++++ Material provided ++++
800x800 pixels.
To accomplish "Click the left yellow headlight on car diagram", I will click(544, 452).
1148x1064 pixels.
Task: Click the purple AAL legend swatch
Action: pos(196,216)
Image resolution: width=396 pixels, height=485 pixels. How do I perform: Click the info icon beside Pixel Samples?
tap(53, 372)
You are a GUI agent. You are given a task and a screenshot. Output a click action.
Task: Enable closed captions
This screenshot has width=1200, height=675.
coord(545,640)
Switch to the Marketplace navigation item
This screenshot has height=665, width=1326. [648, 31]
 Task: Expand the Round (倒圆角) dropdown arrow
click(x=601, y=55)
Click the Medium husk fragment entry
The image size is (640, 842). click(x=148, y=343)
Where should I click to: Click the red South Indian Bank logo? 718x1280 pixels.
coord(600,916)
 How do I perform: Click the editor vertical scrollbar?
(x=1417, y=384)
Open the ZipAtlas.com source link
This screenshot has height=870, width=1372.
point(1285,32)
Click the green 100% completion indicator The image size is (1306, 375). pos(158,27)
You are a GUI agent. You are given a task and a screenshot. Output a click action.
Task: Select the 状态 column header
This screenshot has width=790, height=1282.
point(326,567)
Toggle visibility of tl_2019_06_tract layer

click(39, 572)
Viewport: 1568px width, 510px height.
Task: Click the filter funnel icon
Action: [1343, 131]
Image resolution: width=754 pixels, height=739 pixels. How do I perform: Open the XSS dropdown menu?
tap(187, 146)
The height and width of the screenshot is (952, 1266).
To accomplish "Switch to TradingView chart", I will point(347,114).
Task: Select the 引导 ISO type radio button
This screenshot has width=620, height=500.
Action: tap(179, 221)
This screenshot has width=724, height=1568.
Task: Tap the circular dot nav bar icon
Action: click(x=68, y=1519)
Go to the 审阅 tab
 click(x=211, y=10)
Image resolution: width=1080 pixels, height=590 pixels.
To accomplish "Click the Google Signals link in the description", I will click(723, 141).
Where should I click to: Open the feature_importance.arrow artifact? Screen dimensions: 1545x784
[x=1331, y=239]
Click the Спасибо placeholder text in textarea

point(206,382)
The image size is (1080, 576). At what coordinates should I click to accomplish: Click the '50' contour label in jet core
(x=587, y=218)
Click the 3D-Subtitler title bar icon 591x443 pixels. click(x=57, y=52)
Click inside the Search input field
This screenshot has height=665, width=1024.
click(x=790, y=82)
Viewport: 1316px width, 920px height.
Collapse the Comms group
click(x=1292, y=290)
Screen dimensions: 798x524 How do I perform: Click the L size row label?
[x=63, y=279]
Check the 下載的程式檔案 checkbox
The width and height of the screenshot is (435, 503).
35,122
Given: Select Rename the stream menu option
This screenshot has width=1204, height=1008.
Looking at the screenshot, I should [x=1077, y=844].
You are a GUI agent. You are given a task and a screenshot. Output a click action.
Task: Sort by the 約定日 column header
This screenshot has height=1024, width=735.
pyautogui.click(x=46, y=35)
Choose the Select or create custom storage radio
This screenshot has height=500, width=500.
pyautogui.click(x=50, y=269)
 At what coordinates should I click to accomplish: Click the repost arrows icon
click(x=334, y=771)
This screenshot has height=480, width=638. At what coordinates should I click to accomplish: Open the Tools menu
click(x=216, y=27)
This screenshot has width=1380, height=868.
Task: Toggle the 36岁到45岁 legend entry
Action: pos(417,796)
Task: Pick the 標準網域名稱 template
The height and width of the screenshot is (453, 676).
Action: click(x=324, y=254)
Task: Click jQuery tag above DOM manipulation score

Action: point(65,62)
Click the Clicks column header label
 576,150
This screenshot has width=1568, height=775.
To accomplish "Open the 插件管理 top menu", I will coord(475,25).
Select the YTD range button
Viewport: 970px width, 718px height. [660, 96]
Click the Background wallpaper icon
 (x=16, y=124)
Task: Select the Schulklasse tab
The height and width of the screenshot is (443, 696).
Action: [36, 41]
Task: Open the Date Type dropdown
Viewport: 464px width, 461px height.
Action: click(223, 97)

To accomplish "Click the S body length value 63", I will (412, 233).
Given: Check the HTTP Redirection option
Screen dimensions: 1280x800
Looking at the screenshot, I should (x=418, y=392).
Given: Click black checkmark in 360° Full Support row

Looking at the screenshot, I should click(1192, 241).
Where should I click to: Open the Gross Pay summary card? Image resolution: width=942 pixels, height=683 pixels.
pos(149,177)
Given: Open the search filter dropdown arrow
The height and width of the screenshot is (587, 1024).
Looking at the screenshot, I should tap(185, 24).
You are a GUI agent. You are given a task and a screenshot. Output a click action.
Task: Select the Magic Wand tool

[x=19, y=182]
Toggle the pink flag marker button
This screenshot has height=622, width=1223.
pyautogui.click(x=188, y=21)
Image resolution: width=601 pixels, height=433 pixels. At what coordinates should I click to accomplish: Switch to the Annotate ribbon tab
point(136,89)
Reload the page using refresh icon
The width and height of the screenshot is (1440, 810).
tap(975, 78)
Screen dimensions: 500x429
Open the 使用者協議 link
++++
## Work to be completed
Whenever the word "option" occurs in a line of the listing above, return that line.

## Solution to this task
Given: Select Rename the stream menu option
Given: Check the HTTP Redirection option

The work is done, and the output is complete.